I’m so hyped about writing right now.
Let me tell you why. For years social media platforms have held creators hostage and treated us like slaves.
They’ve spoken down to us, told us what to write, cut our pay in half, reduced how many readers we can reach, moderated our work (even edited or removed it), and refused to give us the email addresses of the audiences we’ve built.
Everything just changed.
You no longer need social media to build an audience anymore. Read that again. Doesn’t mean you shouldn’t use it though. But it just means you don’t have to. Let me explain.
Recommendations are the new and best way to grow as a writer
A writer starves without readers.
And we need a steady stream of new readers to keep seeing our work so we can continue to earn a living.
You’ve all heard the cliche advice “build your email list.”
Easier said than done, pal. To grow an email list you previously had to write great content and become a quasi-internet marketer sleazebag to get readers to click a CTA to get a lead magnet from a landing page.
This is a lot of work and the average writer struggles with it.
About 6 months ago I stumbled across a new movement. It’s called newsletter recommendations. It’s where writers recommend each others’ newsletters so they can grow their email lists on auto-pilot.
It’s kind of like the co-op model retailers used back in the day to bulk-buy stock or occupy shopping malls. Or the commune model the hippies used to make the cost of living cheaper and share resources.
The recommendation model lets us pool our resources.
Here’s how the recommendation model works (it’s a piece of piss)
The old fashion way to recommend newsletters is to simply ask another writer to promote your newsletter at the bottom of theirs.
It looks like this:
“Read this week’s edition of Tim Denning’s Unfiltered Publication. He wrote a great article about the dark side of productivity.”
That’s it. Short and sweet. The challenge with this model is it requires a bit of manual work.
There’s one other issue…
The conversion rate on the original recommendation model isn’t that high. Breakthrough — the best place to get a person to sign up for a newsletter is while they’re already signing up for a new newsletter.
Three newsletter platforms fixed the problem with a recommendation feature:
- Beehiiv
- ConvertKit
- Sub$tack
Now all you do is use one of these platforms. In-built is a discover section where you can find other writers in a similar topic to you and recommend them. If they’re smart they’ll recommend you back.
To guarantee a mutual newsletter recommendation, I email or DM the creator. I use this script:
Hey Chief, are you down to do a ConvertKit Creator Network newsletter recommendation swap? I’ve got 73K on my ConvertKit list. Mostly entrepreneurs and creators. It’ll help explode both our growth.
ConvertKit is the latest platform to add this feature. It’s the most powerful version of it I’ve seen. The reason is the analytics they give you are awesome and it’s easy to find other creators.
About an hour ago I started adding recommendations.
Here are my results so far:
20 new email subscribers in 60 minutes from 6 writers.
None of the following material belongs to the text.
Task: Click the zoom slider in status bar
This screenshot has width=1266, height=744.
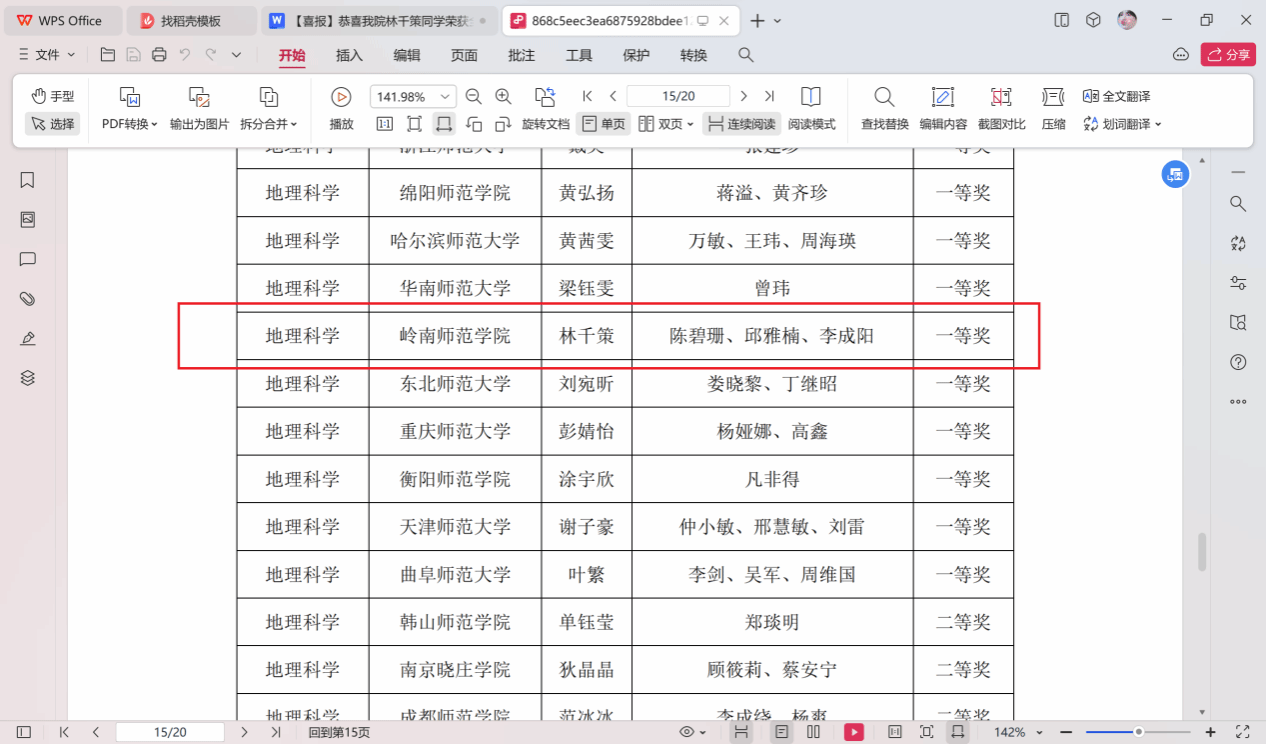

Holy crap! Can you see why I’m excited now?
The way it works is when a reader puts their email address into the field on your landing page to join YOUR email list, once the flow is finished and you’ve got the reader onboard, another screen shows up (like this).
The feature auto-selects all your recommendations by default. This makes it easy for a reader to bulk join email lists rather than have to manually join them one by one.
And what’s the hardest job for a reader? Finding stuff to read.
Without features like this they have to let trash algorithms manipulate their brain and drown it in news and politics.
It’s so much easier to go “Hey reader, you like reading Ryan Holiday? Great. Here are three more writers Ryan recommends you read.”
The chance of those recommendations being good for the reader’s content diet is 10x higher than a stupid algorithm’s biased recommendations.
And Ryan likely did his due diligence on those recommendations because:
- He wants his email list to grow from the mutual recommendation
- His reputation as a writer is on the line.
So Ryan is a good little choir boy and carefully selects newsletters to recommend. That’s a win-win.
How this all makes you 6-figures in a year
I made a promise and it’s time to deliver.
The easiest way to make money online is with an email list. Once you have a direct connection with readers you don’t need to buy ads from Mark Suckerburger to speak with them and pitch them offers.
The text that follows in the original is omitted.